Conventional wisdom states the following: When the Fed raises interest rates, the USD will strengthen and demand for dollar-denominated commodities such as gold will decline. This is true (theoretically speaking) because gold is a non-interest-bearing commodity that cannot compete with fixed-interest-bearing securities. Additionally, a strengthening USD means that foreign buyers of gold will be required to spend more of their own currency for the equivalent ounce of gold. As such, demand for gold typically moves in the opposite direction to rising interest rates.

At the start of 2017, US economic sentiment was bullish. This was largely the result of Trump Trade and the renewed confidence that consumers and investors had in the US economy. Positive sentiment was a direct result of calls for decreased taxation, deregulation, fiscal expansion, monetary tightening, a policy of America first, tightening of immigration laws, and protectionism of US trade and industry. Many of these policy agendas will not be fulfilled, but speculators used Trump’s campaign promises as cannon fodder to ignite the markets. This is precisely what happened. We saw the Dow Jones Industrial Average surging to 21,000, the NASDAQ composite index rallying to record levels, and the S&P 500 making laudable gains.

Performance of Gold in Recent Days

However, one commodity was paring gains in a big way: Gold. With all the euphoria surrounding the election of Donald Trump, and his first 100 days in office, gold traders were not seeing the 20% + appreciation in the price of gold that they saw in Q1 and Q2 of 2016. In fact, gold was far from the best-performing commodity of all, with 6-month gains of just 3.56% (May 21 2017), and 30 day losses of 2.24%.  It’s interesting to point out that gold has appreciated in 13 of the last 16 years in USD terms. The strongest annual gains for gold came in 2007 at the inception of the global financial crisis, when gold shot up 30.9%. While gains in 2017 have been modest, growth in gold demand is strong at 12.1% in USD terms (year-on-year).

Failure To Ignite Spurs Gold Rally

All the hullabaloo around Trump’s failure to unify the GOP with the new health care bill, immigration shortcomings and dwindling popularity have also affected the financial markets. Now, we are seeing banks and financial stocks falling, and Wall Street indices retreating sharply from their January highs. On Wednesday, 17 May 2017, global bourses retreated by 1.8%. This was fueled in large part by the horrific handling of communications on the Jim Comey affair.  President Trump has been hamstrung in his efforts to drain the proverbial swamp, and his firing of the FBI director has thrown his presidency into a tailspin. Calls for impeachment, purported collusion with the Russians, and other ignominious charges are dogging the presidency.

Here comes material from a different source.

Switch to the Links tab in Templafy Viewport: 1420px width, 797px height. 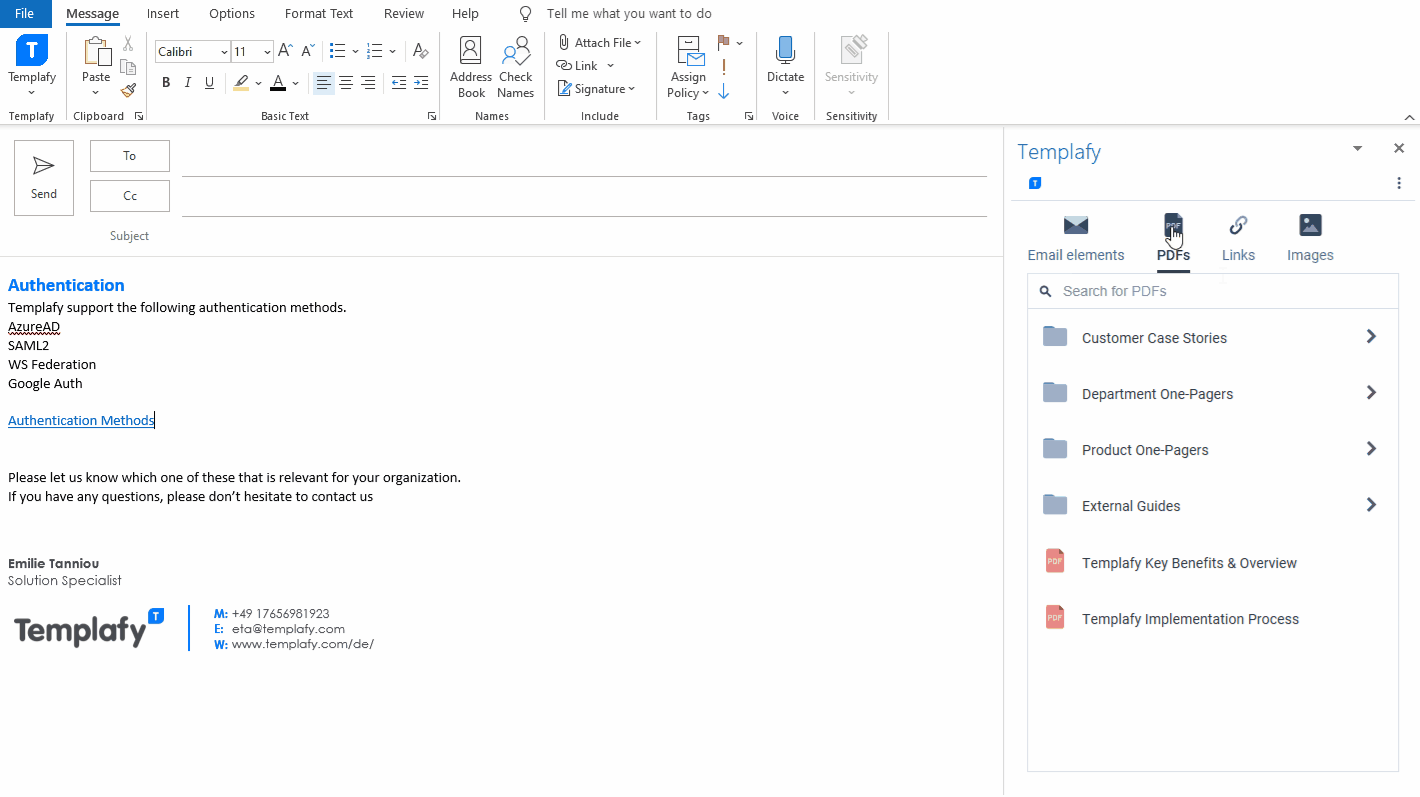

Naturally, the one beneficiary of this risk-off approach to equities is gold. Global bourses have since turned the corner after the midweek crisis, but nobody’s quite sure which way gold is going to move. The precious metal is now trading at, $1,255.27 per ounce. It is approaching that critical $1,300 per ounce level, and this bodes well for those involved in gold CFD Trading. As a CFD trader, it’s not necessary to buy physical gold stocks or shares to profit off price movements. CFD traders simply speculate on the price by buying or selling gold options accordingly. These are known as derivative trades and they are driven by speculative sentiment.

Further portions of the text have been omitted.